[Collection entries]
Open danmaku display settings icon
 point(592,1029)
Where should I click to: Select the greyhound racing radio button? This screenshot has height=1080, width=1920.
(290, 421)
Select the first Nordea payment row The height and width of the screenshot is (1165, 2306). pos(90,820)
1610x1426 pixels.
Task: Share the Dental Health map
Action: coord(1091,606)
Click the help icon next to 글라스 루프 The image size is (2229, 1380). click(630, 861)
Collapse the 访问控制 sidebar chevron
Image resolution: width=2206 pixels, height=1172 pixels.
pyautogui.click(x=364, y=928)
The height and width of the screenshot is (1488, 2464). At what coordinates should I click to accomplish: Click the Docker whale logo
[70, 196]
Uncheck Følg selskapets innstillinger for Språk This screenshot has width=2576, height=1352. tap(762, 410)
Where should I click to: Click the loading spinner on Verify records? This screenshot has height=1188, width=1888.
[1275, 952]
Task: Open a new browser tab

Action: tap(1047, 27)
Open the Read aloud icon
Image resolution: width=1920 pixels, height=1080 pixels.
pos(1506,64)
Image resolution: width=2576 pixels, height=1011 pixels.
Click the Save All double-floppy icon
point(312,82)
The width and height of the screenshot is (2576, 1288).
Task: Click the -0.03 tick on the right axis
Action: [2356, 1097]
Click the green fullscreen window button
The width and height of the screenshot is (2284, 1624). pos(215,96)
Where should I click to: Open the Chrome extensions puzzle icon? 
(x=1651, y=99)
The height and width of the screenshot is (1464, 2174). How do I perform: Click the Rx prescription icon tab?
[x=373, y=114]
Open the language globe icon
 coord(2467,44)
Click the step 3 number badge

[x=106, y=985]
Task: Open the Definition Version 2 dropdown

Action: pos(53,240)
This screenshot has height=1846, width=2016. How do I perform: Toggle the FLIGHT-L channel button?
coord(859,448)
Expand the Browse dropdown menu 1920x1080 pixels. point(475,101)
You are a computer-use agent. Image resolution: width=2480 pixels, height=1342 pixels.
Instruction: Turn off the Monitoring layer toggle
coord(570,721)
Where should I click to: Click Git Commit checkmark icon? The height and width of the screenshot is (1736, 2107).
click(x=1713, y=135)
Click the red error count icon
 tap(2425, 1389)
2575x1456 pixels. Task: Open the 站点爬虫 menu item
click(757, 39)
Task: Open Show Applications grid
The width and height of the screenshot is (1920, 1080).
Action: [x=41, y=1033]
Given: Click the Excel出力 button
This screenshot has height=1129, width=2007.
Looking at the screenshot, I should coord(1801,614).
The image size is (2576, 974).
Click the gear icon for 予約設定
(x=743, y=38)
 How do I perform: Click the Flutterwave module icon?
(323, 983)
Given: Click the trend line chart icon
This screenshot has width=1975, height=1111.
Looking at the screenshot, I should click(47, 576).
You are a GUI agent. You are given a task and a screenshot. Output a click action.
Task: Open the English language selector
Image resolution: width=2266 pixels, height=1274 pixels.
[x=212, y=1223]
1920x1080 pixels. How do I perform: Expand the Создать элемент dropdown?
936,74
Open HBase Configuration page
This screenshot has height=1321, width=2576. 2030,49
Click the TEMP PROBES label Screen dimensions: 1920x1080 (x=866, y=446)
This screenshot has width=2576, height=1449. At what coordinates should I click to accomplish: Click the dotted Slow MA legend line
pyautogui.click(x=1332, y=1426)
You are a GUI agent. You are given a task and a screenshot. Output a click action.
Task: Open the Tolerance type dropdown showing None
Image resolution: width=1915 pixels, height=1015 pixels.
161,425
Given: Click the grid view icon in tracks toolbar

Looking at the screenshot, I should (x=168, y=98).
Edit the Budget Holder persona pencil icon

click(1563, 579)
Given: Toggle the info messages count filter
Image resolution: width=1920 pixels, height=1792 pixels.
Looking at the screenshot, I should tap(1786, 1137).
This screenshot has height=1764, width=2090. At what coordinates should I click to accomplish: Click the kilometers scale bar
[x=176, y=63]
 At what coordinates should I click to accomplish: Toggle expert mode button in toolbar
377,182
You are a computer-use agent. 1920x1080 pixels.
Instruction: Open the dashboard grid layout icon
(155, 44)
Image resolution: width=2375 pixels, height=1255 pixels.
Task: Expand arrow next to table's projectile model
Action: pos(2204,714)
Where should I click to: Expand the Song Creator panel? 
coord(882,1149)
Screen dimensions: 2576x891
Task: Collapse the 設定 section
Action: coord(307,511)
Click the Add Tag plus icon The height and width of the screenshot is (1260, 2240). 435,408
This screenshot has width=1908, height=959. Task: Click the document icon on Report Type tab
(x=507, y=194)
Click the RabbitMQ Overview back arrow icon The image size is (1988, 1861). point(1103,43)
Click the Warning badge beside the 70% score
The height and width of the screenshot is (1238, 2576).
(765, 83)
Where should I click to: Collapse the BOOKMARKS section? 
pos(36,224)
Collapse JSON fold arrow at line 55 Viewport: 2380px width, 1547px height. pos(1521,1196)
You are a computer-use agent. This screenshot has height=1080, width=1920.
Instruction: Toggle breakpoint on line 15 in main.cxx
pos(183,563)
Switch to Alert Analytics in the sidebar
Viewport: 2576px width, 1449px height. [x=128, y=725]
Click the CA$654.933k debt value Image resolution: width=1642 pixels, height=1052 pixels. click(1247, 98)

▶ EXERCISE AIM
Your task is to collect every line above that contains the word "computer".

▶ SOLUTION
You are a computer-use agent. Image resolution: width=2480 pixels, height=1342 pixels.
You are a computer-use agent. 1920x1080 pixels.
You are a computer-use agent. This screenshot has height=1080, width=1920.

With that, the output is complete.